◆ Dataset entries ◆
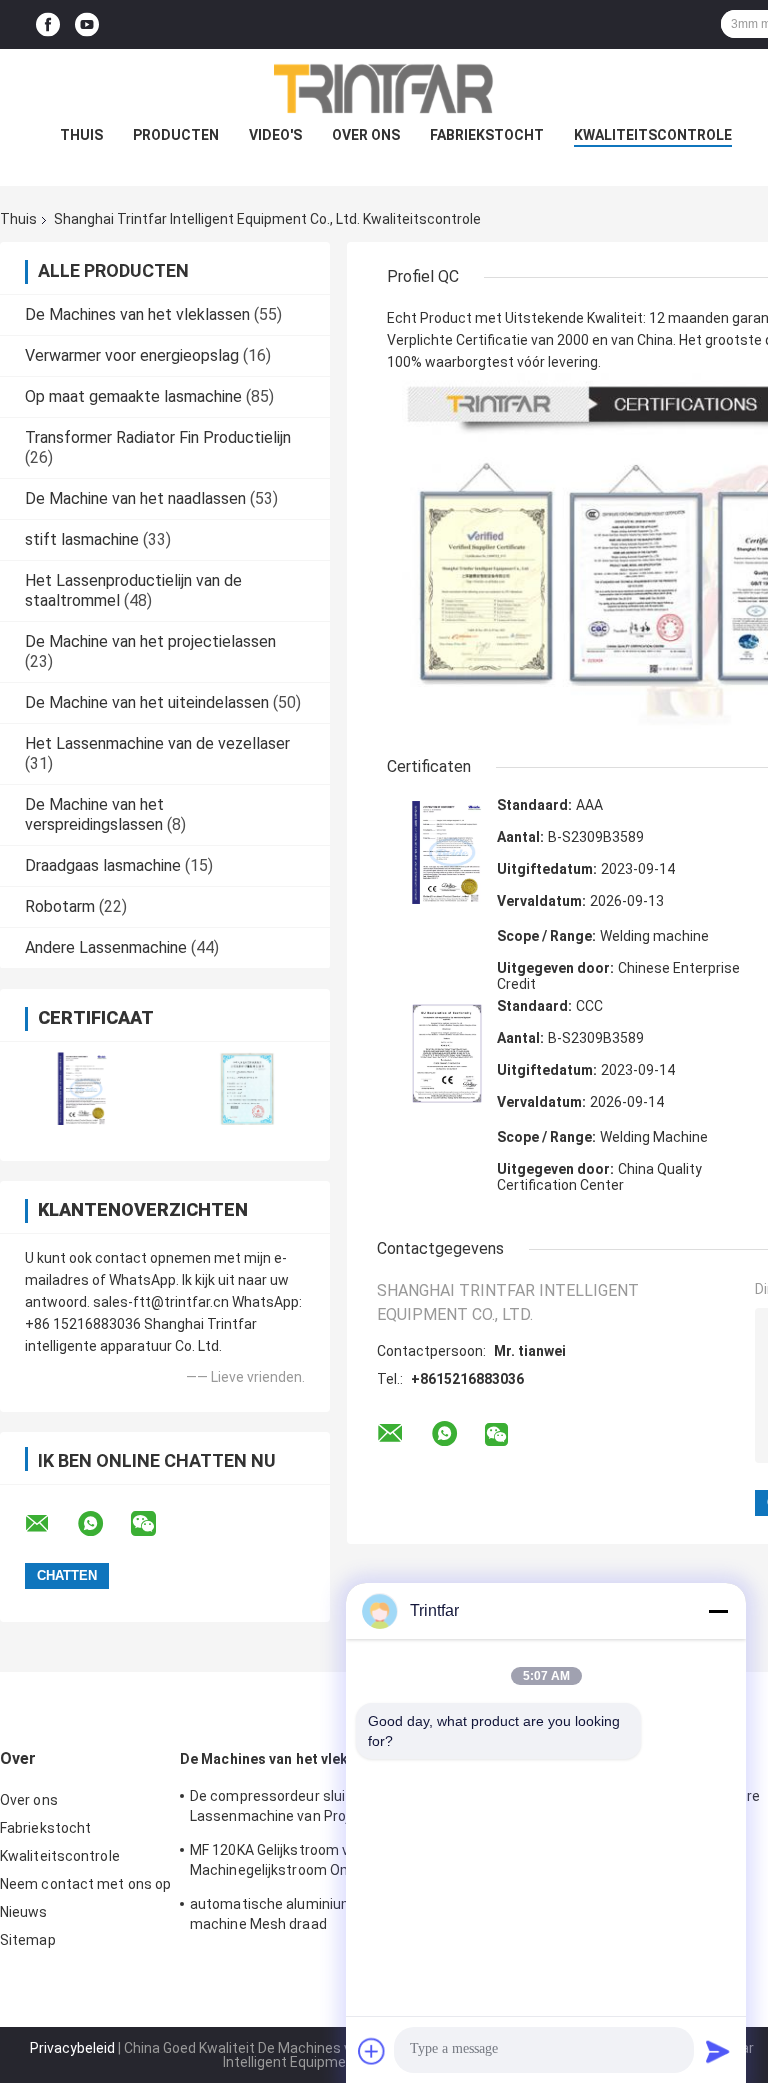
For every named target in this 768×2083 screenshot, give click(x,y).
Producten (176, 135)
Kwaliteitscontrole (653, 135)
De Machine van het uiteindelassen (147, 702)
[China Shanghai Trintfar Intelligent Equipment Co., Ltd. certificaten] (82, 1088)
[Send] (718, 2051)
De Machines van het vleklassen (137, 314)
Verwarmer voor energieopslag (132, 355)
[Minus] (718, 1611)
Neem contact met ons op (85, 1884)
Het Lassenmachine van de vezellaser (157, 743)
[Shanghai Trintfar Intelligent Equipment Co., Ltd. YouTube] (87, 24)
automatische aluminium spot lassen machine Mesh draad (312, 1914)
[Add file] (372, 2051)
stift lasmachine (82, 539)
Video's (275, 135)
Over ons (366, 135)
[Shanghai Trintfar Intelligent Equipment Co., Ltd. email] (50, 1524)
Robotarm (60, 906)
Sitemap (28, 1940)
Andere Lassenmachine (106, 947)
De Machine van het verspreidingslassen (94, 814)
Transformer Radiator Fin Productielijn (158, 437)
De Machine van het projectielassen (150, 641)
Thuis (81, 135)
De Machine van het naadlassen (135, 498)
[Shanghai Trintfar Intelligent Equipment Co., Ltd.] (384, 89)
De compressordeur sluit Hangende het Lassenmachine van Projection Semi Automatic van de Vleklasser (318, 1809)
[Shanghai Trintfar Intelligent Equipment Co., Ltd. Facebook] (48, 24)
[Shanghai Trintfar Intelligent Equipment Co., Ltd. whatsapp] (103, 1524)
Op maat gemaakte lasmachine (133, 396)
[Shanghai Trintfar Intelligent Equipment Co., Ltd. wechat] (156, 1524)
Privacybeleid (72, 2048)
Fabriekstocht (487, 135)
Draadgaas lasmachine (103, 865)
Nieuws (24, 1912)
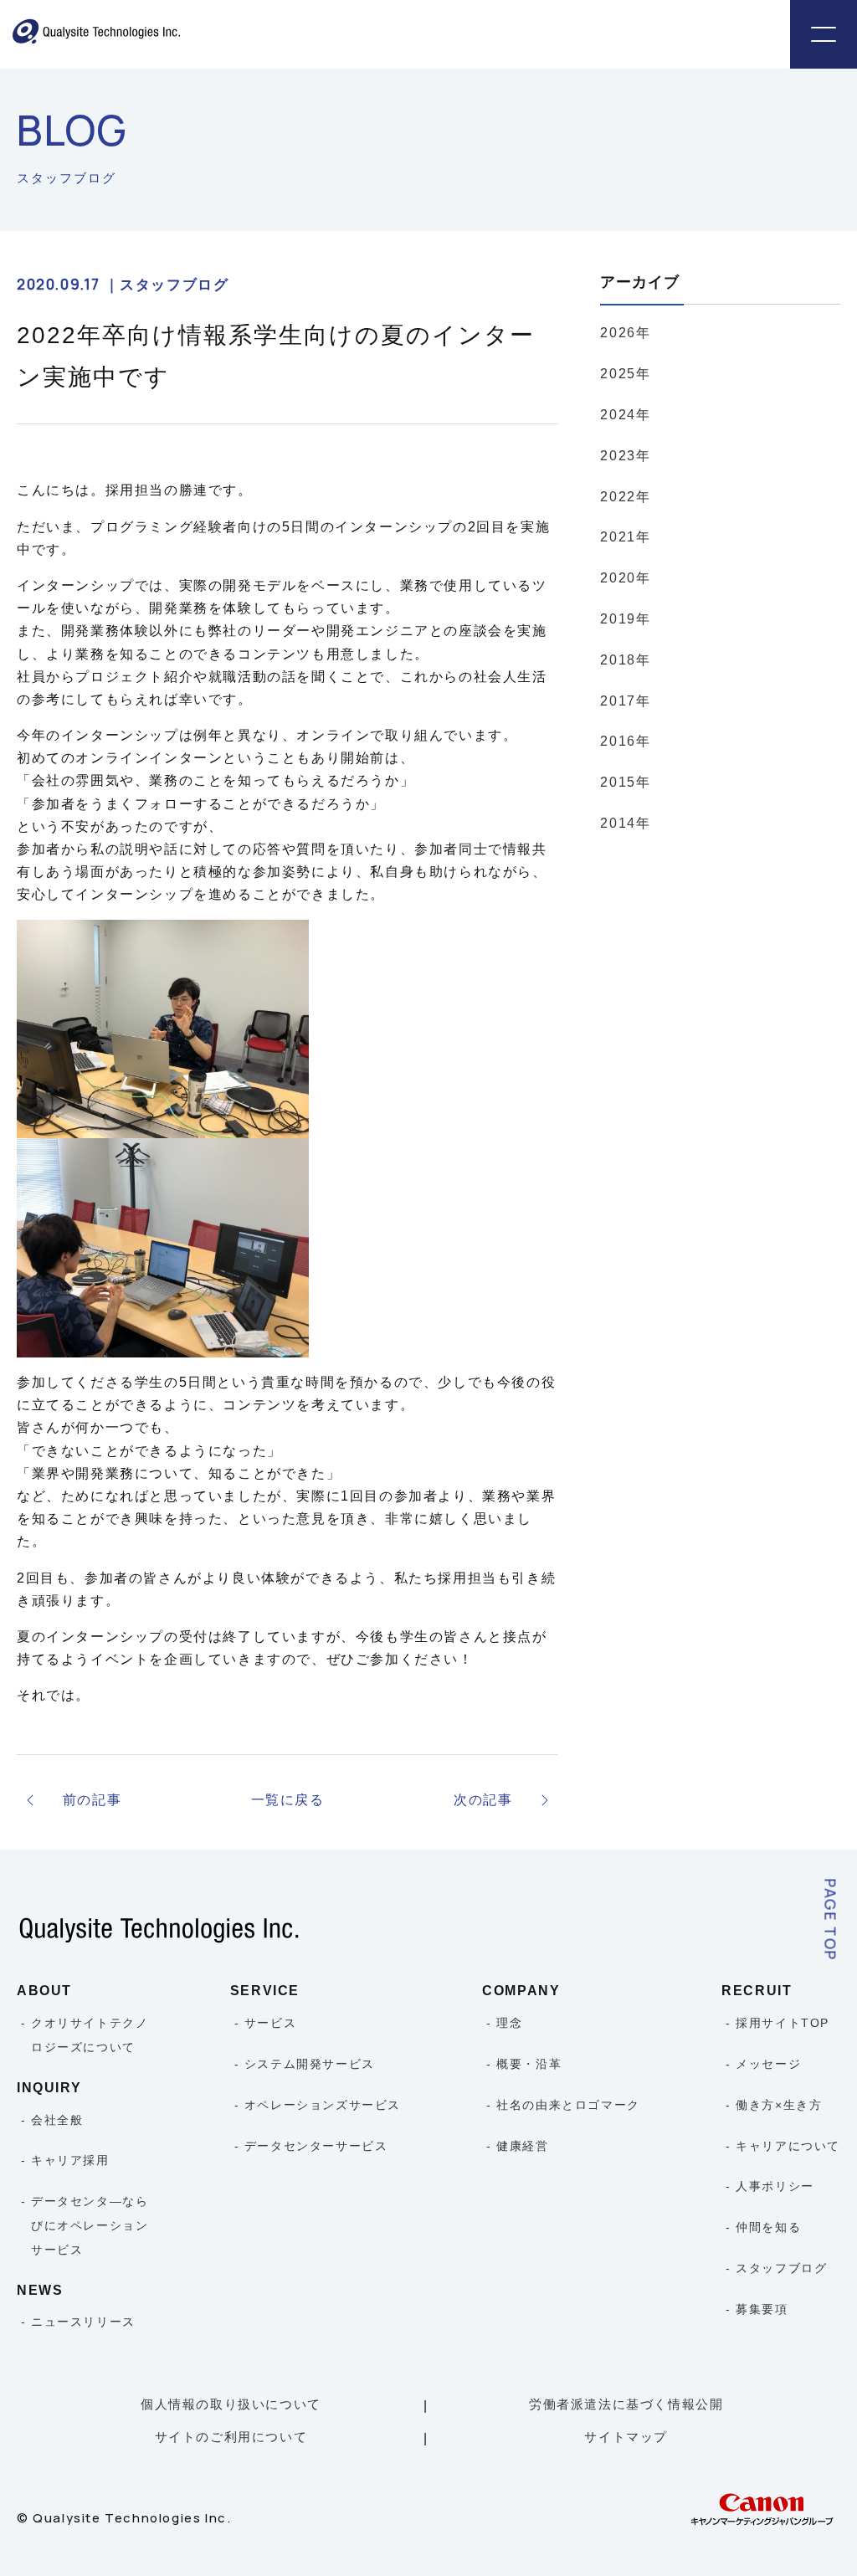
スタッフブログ (781, 2268)
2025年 (625, 374)
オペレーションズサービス (322, 2105)
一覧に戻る (288, 1800)
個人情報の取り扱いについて (231, 2404)
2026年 (625, 333)
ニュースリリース (83, 2321)
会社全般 (57, 2120)
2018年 (625, 660)
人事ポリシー (775, 2186)
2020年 (625, 578)
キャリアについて (788, 2146)
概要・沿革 (529, 2064)
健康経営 (522, 2146)
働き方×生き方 (779, 2105)
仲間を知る (768, 2227)
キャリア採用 (70, 2160)
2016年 (625, 741)
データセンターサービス (316, 2146)
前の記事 (92, 1800)
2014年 (625, 823)
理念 (509, 2022)
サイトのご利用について (231, 2437)
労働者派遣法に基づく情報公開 (626, 2404)
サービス (270, 2022)
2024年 (625, 415)
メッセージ (768, 2064)
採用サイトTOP (782, 2022)
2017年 (625, 701)
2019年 (625, 619)
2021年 (625, 537)
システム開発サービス (309, 2064)
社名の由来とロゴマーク (568, 2105)
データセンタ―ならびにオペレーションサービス (89, 2225)
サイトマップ (626, 2437)
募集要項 (762, 2309)
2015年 (625, 782)
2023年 (625, 456)
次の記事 (483, 1800)
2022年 (625, 497)
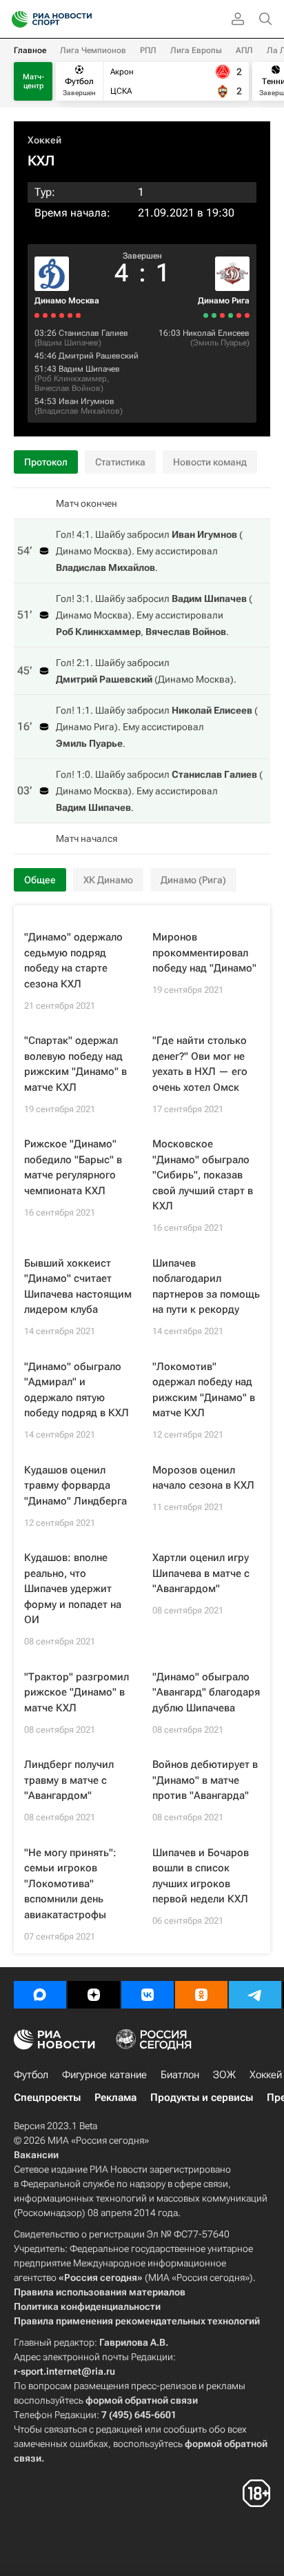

◆ Your objective ◆
Leaving the pictures aside, repeat the data above exactly.

◆ Solution for this problem ◆
For every named target in this 768×2083 screenshot, give click(x,y).
Producten (176, 135)
Kwaliteitscontrole (653, 135)
De Machine van het uiteindelassen (147, 702)
[China Shanghai Trintfar Intelligent Equipment Co., Ltd. certificaten] (82, 1088)
[Send] (718, 2051)
De Machines van het vleklassen (137, 314)
Verwarmer voor energieopslag (132, 355)
[Minus] (718, 1611)
Neem contact met ons op (85, 1884)
Het Lassenmachine van de vezellaser (157, 743)
[Shanghai Trintfar Intelligent Equipment Co., Ltd. YouTube] (87, 24)
automatische aluminium spot lassen machine Mesh draad (312, 1914)
[Add file] (372, 2051)
stift lasmachine (82, 539)
Video's (275, 135)
Over ons (366, 135)
[Shanghai Trintfar Intelligent Equipment Co., Ltd. email] (50, 1524)
Robotarm (60, 906)
Sitemap (28, 1940)
Andere Lassenmachine (106, 947)
De Machine van het verspreidingslassen (94, 814)
Transformer Radiator Fin Productielijn (158, 437)
De Machine van het projectielassen (150, 641)
Thuis (81, 135)
De Machine van het naadlassen (135, 498)
[Shanghai Trintfar Intelligent Equipment Co., Ltd.] (384, 89)
De compressordeur sluit Hangende het Lassenmachine van Projection Semi Automatic van de Vleklasser (318, 1809)
[Shanghai Trintfar Intelligent Equipment Co., Ltd. Facebook] (48, 24)
[Shanghai Trintfar Intelligent Equipment Co., Ltd. whatsapp] (103, 1524)
Op maat gemaakte lasmachine (133, 396)
[Shanghai Trintfar Intelligent Equipment Co., Ltd. wechat] (156, 1524)
Privacybeleid (72, 2048)
Fabriekstocht (487, 135)
Draadgaas lasmachine (103, 865)
Nieuws (24, 1912)
スタッフブログ (781, 2268)
2025年 (625, 374)
オペレーションズサービス (322, 2105)
一覧に戻る (288, 1800)
個人情報の取り扱いについて (231, 2404)
2026年 (625, 333)
ニュースリリース (83, 2321)
会社全般 (57, 2120)
2018年 (625, 660)
人事ポリシー (775, 2186)
2020年 (625, 578)
キャリアについて (788, 2146)
概要・沿革 (529, 2064)
健康経営 (522, 2146)
働き方×生き方 (779, 2105)
仲間を知る (768, 2227)
キャリア採用 (70, 2160)
2016年 (625, 741)
データセンターサービス (316, 2146)
前の記事 (92, 1800)
2014年 (625, 823)
理念 (509, 2022)
サイトのご利用について (231, 2437)
労働者派遣法に基づく情報公開 (626, 2404)
サービス (270, 2022)
2024年 (625, 415)
メッセージ (768, 2064)
採用サイトTOP (782, 2022)
2017年 (625, 701)
2019年 (625, 619)
2021年 (625, 537)
システム開発サービス (309, 2064)
社名の由来とロゴマーク (568, 2105)
データセンタ―ならびにオペレーションサービス (89, 2225)
サイトマップ (626, 2437)
募集要項 (762, 2309)
2015年 (625, 782)
2023年 (625, 456)
次の記事 (483, 1800)
2022年 (625, 497)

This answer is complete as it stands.